Всевозможные языческие версии рая не многим лучше, если слово "лучше" вообще здесь уместно. Такое ощущение, что на полях блаженства всегда царят сумерки. Олимп, на котором обитают боги со своими нектаром и амброзией, нимфами и Гебами, "бессмертными шлюхами", как называл их Д. Г. Лоуренс, быть может, чуточку более домашний, чем христианский рай, но и там вам не захотелось бы задержаться надолго. Что же касается мусульманского рая с его семьюдесятью семью гуриями на каждого мужчину, предположительно требующими внимания одновременно, то это и вовсе кошмар. Спиритуалисты тоже, несмотря на постоянные потуги уверить нас, будто "все вокруг яркое и красивое", не способны нарисовать какую бы то ни было картину загробной жизни, которая человеку мыслящему показалась бы хотя бы сносной, не говоря уж о привлекательности.

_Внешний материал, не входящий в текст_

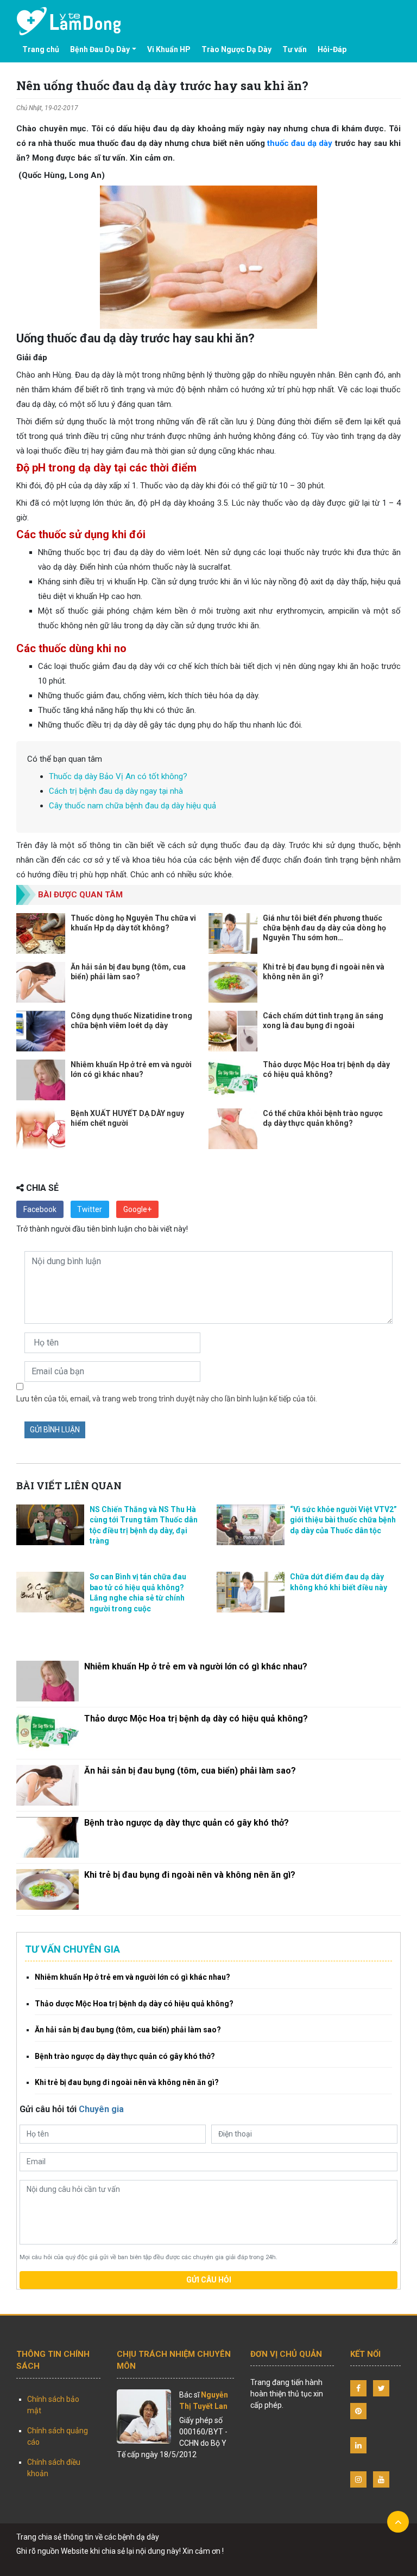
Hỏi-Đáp (332, 49)
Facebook (39, 1209)
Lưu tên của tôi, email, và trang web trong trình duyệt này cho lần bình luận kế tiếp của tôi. (166, 1398)
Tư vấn (294, 49)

То же самое с попытками описания идеального счастья, не утопического и не потустороннего, а просто чувственного. Эти описания всегда производят впечатление пустоты или вульгарности или того и другого вместе. В начале "Орлеанской девственницы" Вольтер описывает жизнь Карла IX со своей любовницей Аньес Сорель и говорит: они были "постоянно счастливы". А в чем состояло их счастье? Видимо, в бесконечных празднествах, питии, охоте и любовных утехах. Кому не опостылеет подобное времяпрепровождение уже через несколько недель? Рабле описывает счастливых духов, которым дано весело проводить время в потустороннем мире в утешение за тяжелые времена, выпавшие на их долю в этом мире. Они распевают песню, которую можно приблизительно перевести так: "Скакать, танцевать, разыгрывать друг друга, пить вино, белое и красное, и весь день ничего не делать, кроме как считать золотые монеты". Как же это скучно! Пустота самого понятия вечной "сладкой праздности" показана в картине Брейгеля "Страна лентяев", на которой голова к голове валяются три спящих толстых болвана, а на столе их дожидаются вареные яйца и жареные свиные окорока.

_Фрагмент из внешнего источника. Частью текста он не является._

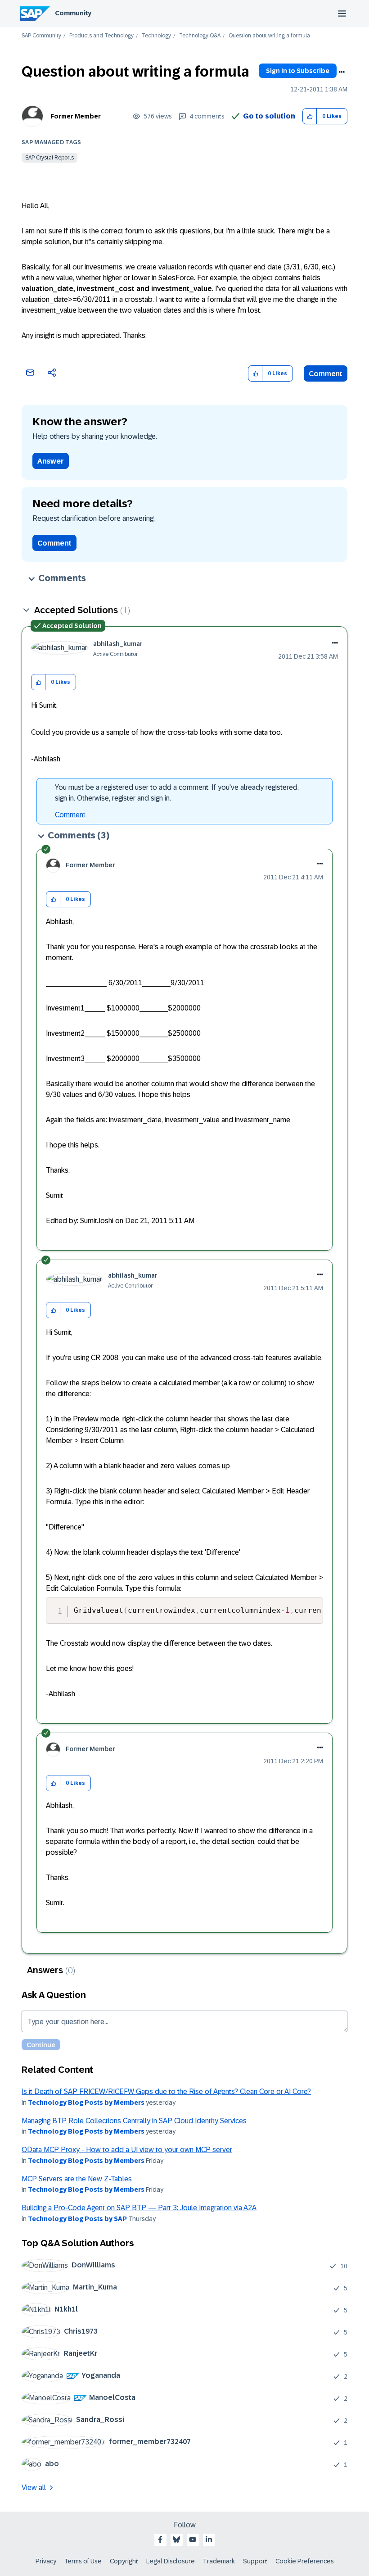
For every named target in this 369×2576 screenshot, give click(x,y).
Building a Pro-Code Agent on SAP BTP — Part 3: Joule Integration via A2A (139, 2208)
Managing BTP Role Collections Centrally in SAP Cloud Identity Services (134, 2121)
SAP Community (41, 36)
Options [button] (341, 72)
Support (255, 2561)
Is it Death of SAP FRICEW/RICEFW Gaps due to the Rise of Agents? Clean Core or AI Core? (166, 2091)
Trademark (219, 2561)
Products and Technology (101, 36)
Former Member (75, 116)
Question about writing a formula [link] (269, 36)
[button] (310, 116)
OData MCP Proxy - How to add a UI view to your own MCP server (127, 2149)
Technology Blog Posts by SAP (77, 2218)
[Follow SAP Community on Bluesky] (176, 2539)
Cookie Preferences (304, 2561)
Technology (156, 36)
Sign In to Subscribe (297, 70)
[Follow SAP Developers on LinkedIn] (208, 2539)
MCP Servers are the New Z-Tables (77, 2179)
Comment (325, 374)
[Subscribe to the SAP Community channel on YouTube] (192, 2539)
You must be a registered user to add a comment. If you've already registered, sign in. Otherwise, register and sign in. (177, 792)
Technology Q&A (199, 36)
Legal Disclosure (170, 2561)
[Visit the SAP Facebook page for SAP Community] (160, 2539)
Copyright (124, 2561)
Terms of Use (83, 2561)
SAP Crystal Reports (49, 158)
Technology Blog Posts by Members (86, 2102)
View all (34, 2487)
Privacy (46, 2561)
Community (73, 13)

Похоже, что человек не в состоянии ни описать, ни даже вообразить себе счастье, кроме как в сопоставлении. Вот почему концепция рая или утопии меняется от века к веку. В доиндустриальном обществе рай описывали как место бесконечной праздности, вымощенное золотом, потому что в жизненном опыте среднего человеческого существа главенствовали непосильный труд и нищета. Гурии мусульманского рая были отражением полигамного общества, где большая часть женщин исчезала в гаремах богачей. Но картина "вечного блаженства" не удавалась никому, потому что, как только блаженство становилось вечным (если представлять вечность как нескончаемость времени), сравнивать было уже не с чем. Некоторые приемы, укоренившиеся в нашей литературе, изначально проистекали из физических условий, которые теперь перестали существовать. Например, культ весны. В Средние века весна не означала в первую очередь ласточек и дикие цветы. Она означала зелень, овощи, молоко и свежее мясо после нескольких месяцев жизни на одной солонине в прокопченных хижинах без окон. Весенние песни были веселыми:
Будем пить и гулять,
Добрый год прославлять,
Благо есть что поесть.
В поле хлеба не счесть.
Будем пить! Нет, ей-ей,
Ничего веселей!
Потому что было отчего веселиться. Зима закончилась, и это замечательно. Само Рождество, этот, в сущности, дохристианский праздник, вероятно, возникло потому, что время от времени требовалось обильно поесть и выпить, чтобы хоть на короткий миг прервать невыносимую северную зиму.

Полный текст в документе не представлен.